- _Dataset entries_

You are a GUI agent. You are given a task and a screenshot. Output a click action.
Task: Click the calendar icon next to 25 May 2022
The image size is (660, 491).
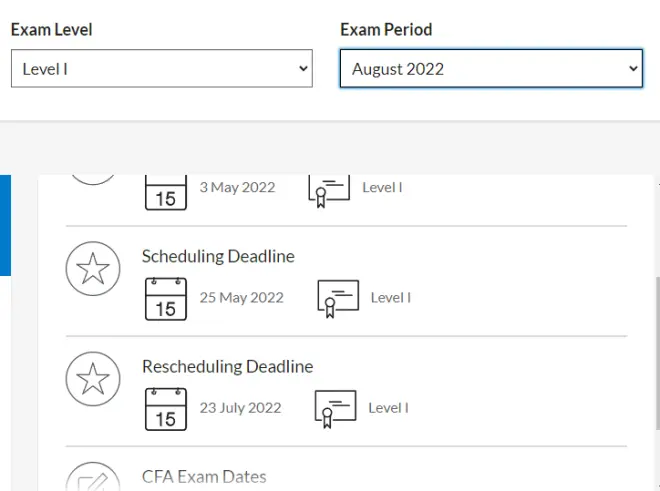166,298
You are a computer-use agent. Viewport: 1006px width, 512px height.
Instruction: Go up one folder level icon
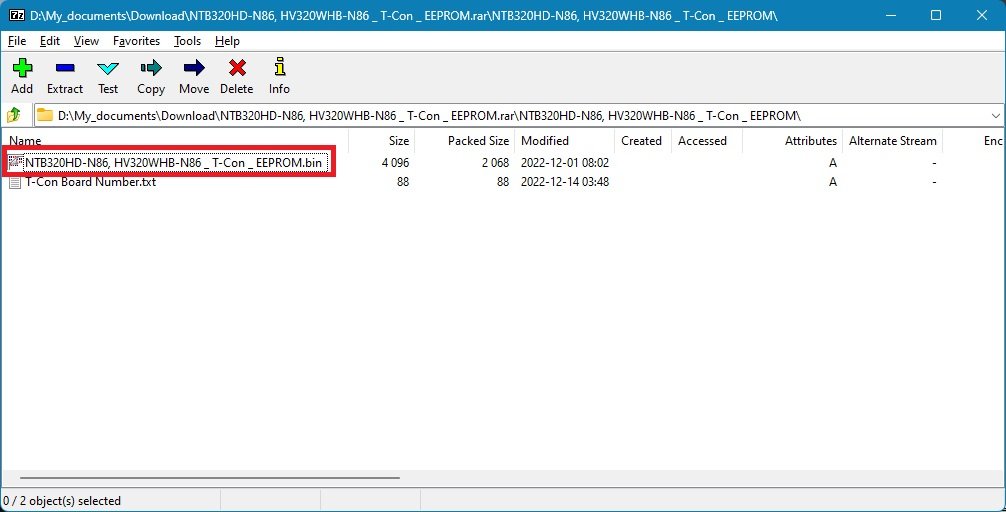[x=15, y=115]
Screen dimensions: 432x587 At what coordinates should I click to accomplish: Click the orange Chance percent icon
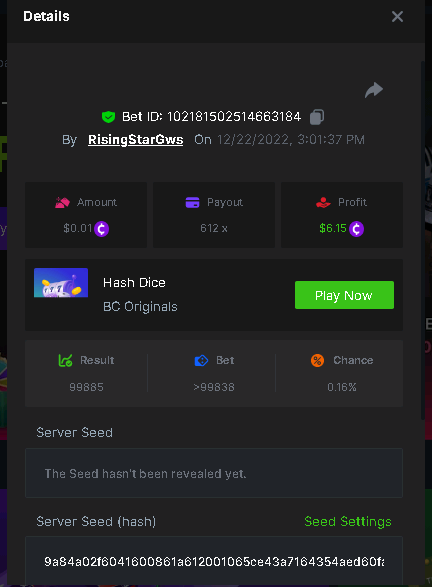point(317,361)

...

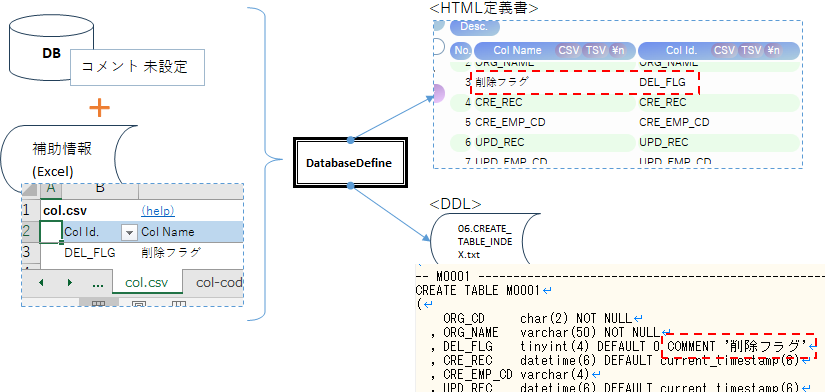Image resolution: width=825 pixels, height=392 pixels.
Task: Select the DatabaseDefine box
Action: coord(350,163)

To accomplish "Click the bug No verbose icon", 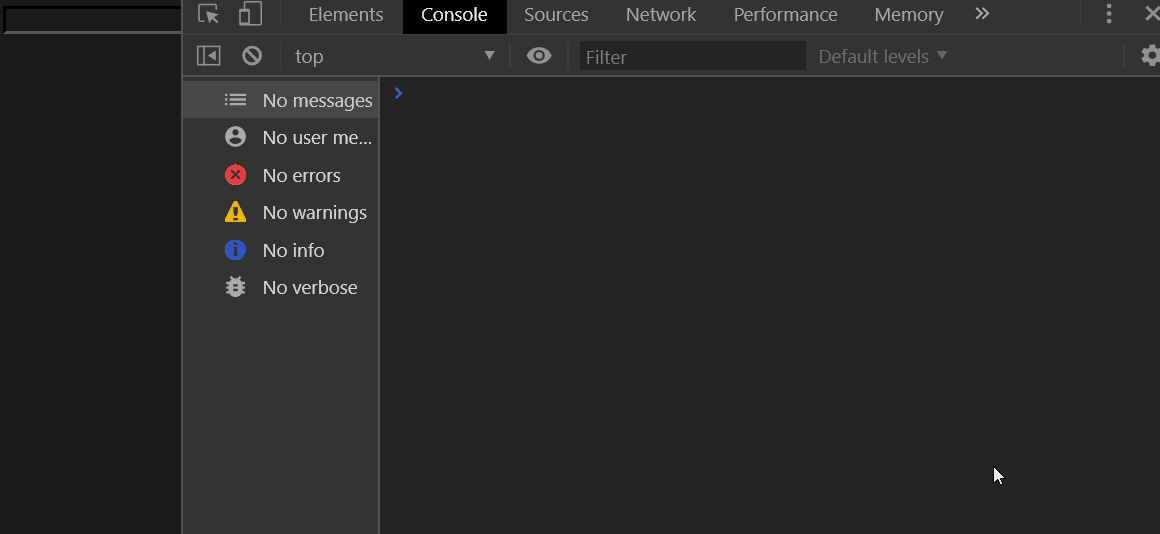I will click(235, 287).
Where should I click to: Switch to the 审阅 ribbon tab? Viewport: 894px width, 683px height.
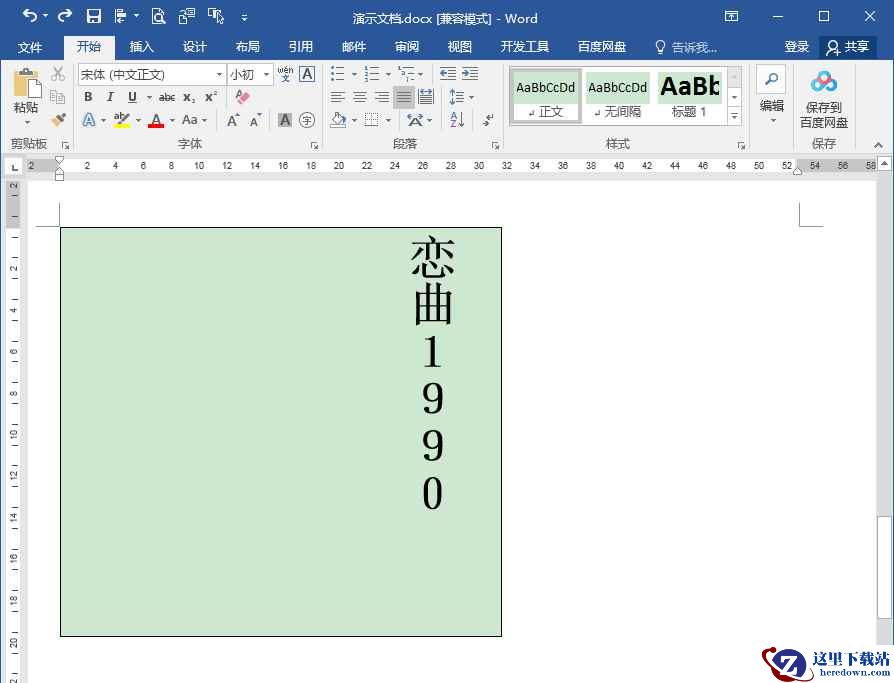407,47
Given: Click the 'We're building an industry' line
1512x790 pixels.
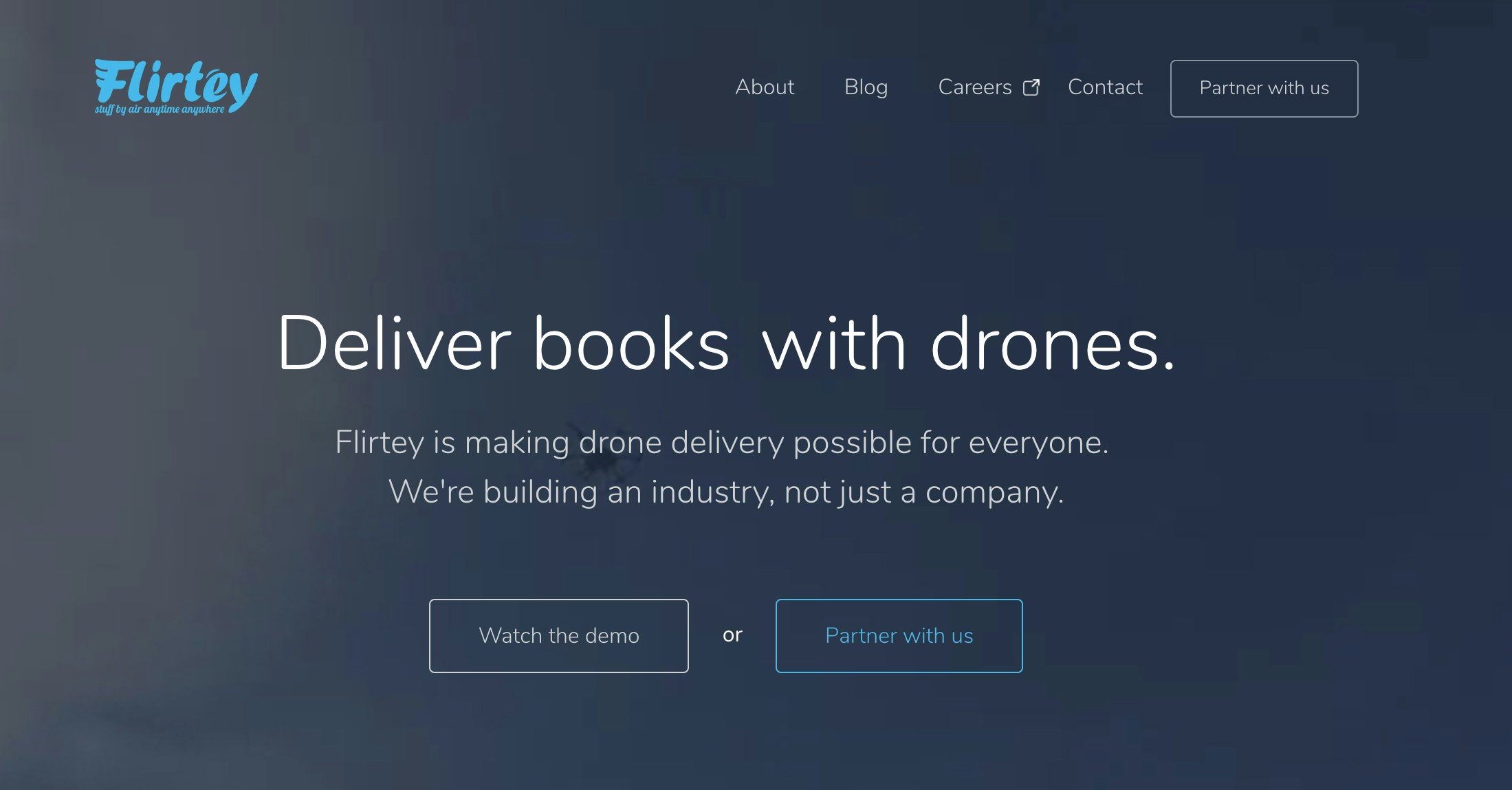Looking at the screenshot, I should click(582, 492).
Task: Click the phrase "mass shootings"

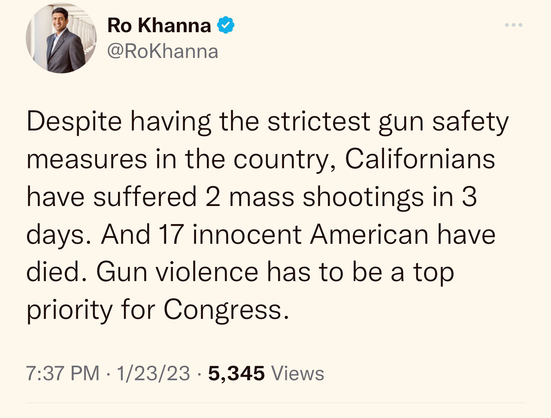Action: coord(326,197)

- _TASK INSTRUCTIONS_
Among the lines above, count those containing the word "agent" and give nothing but the result.

- _RESULT_
2